Title: Detecting Single-Feature Polymorphisms On The 7E Thinopyrum Chromosome Using the Wheat Oligonucleotide Array

Author
item BUESCHER, ELIZABETH - PURDUE UNIV.
item CUI, XINPING - UC, RIVERSIDE
item ANDERSON, JOSEPH

Submitted to: Plant and Animal Genome Conference
Publication Type: Abstract Only
Publication Acceptance Date: 12/1/2006
Publication Date: 1/13/2007
Citation: Buescher, E., Cui, X., Anderson, J.M. 2007. Detecting Single-Feature Polymorphisms On The 7E Thinopyrum Chromosome Using the Wheat Oligonucleotide Array. Plant and Animal Genome Conference.

Interpretive Summary:

Technical Abstract: Wheatgrass species such as Thinopyrum and Lophopyrum have become important sources of useful traits particularly disease resistance to Barley and Cereal Yellow Dwarf viruses, leaf rust and Fusarium head blight. Molecular markers derived from wheat have been used to identify and characterize wheatgrass-wheat translocations. However, most wheat-derived PCR markers do not identify wheatgrass specific polymorphisms and consequently typically are used as negative (wheat DNA fragment missing) markers. In order to identify single feature polymorphisms that are either codominant for wheatgrass and wheat or are dominant for wheatgrass, wheat oligonucleotide arrays were hybridized with labeled cRNA isolated from five wheat-wheatgrass substitution or addition lines each having a wheatgrass 7E chromosome and the reference wheat line Chinese Spring.
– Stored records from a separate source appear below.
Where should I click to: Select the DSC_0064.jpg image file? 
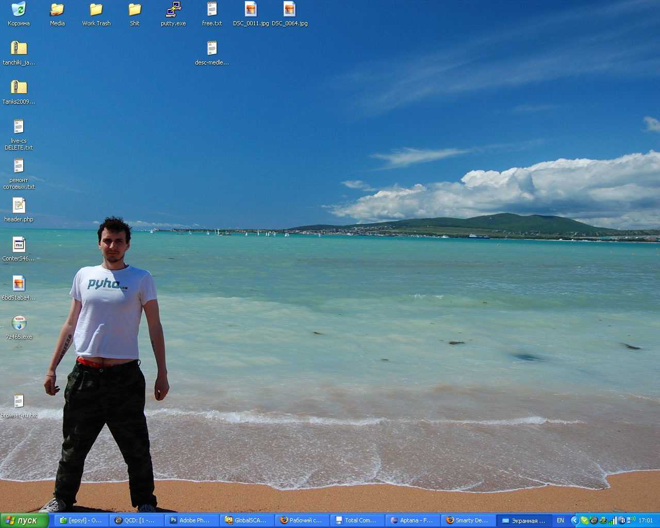[289, 10]
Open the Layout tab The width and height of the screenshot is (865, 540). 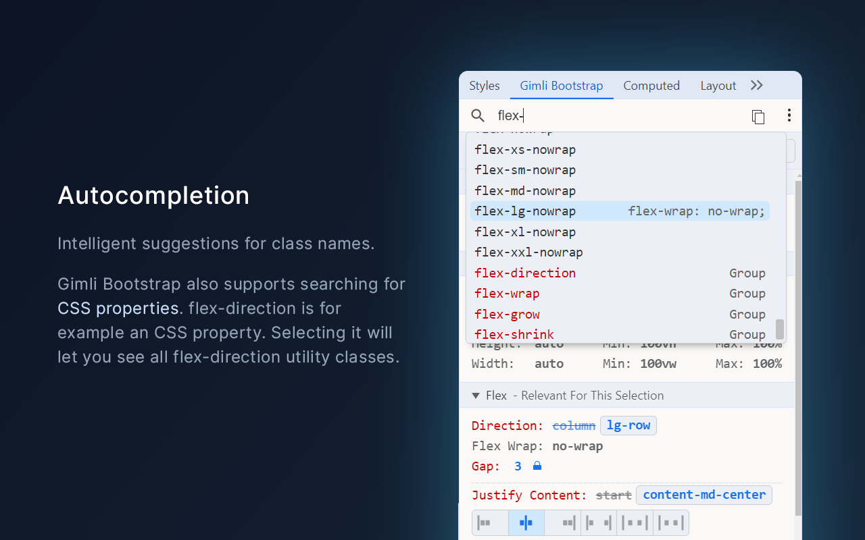click(718, 86)
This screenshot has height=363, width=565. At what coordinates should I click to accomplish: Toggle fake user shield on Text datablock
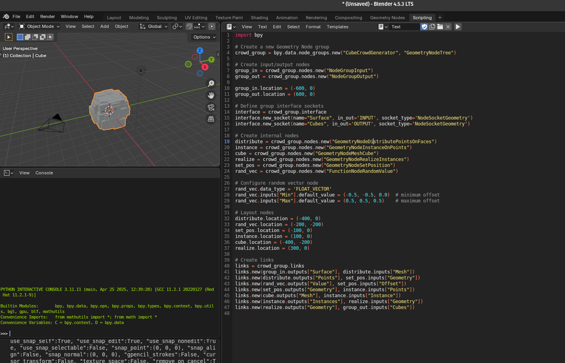pos(424,27)
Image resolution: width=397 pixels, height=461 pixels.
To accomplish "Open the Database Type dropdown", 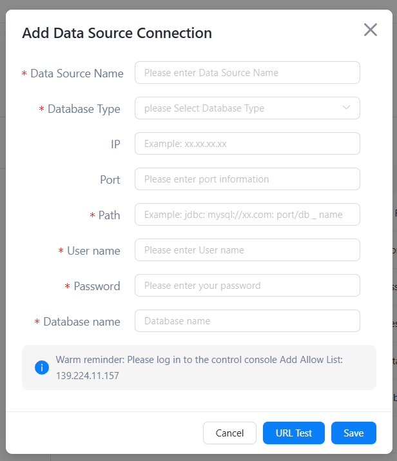I will 247,108.
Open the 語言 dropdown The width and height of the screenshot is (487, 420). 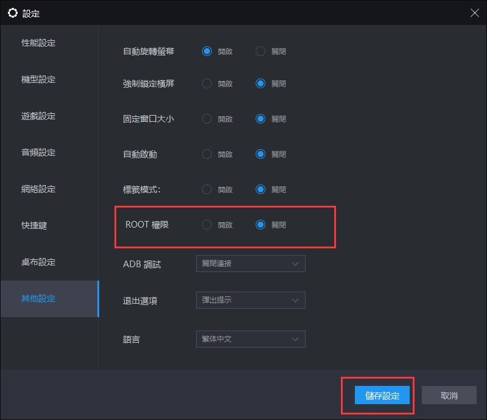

These arrays were analyzed for single feature polymorphisms (SFP) using a robustified projection pursuit (RPP) algorithm (Cui et al, 2005) as well as a false discovery rate (FDR) based modified t-test (Rostoks et al, 2005). SFPs can be single nucleotide polymorphisms (SNPs), insertion/deletions (InDels) or explained by alternative splicing. Comparisons of the translocation perfect match (PM) probes and probesets yielded approximately 44 putative 7E SFPs using the RPP algorithm after any already known SNPs were removed based on wheat SNP database search (http://wheat.pw.usda.gov/GG2/blast.shtml). Future objectives are to clone and sequence the putative 7E SFPs to determine which are SNPs or InDels. The markers developed from SFP data for the 7E wheatgrass chromosome will be used to map the 7E chromosomes and as markers linked to wheatgrass-derived disease resistance traits.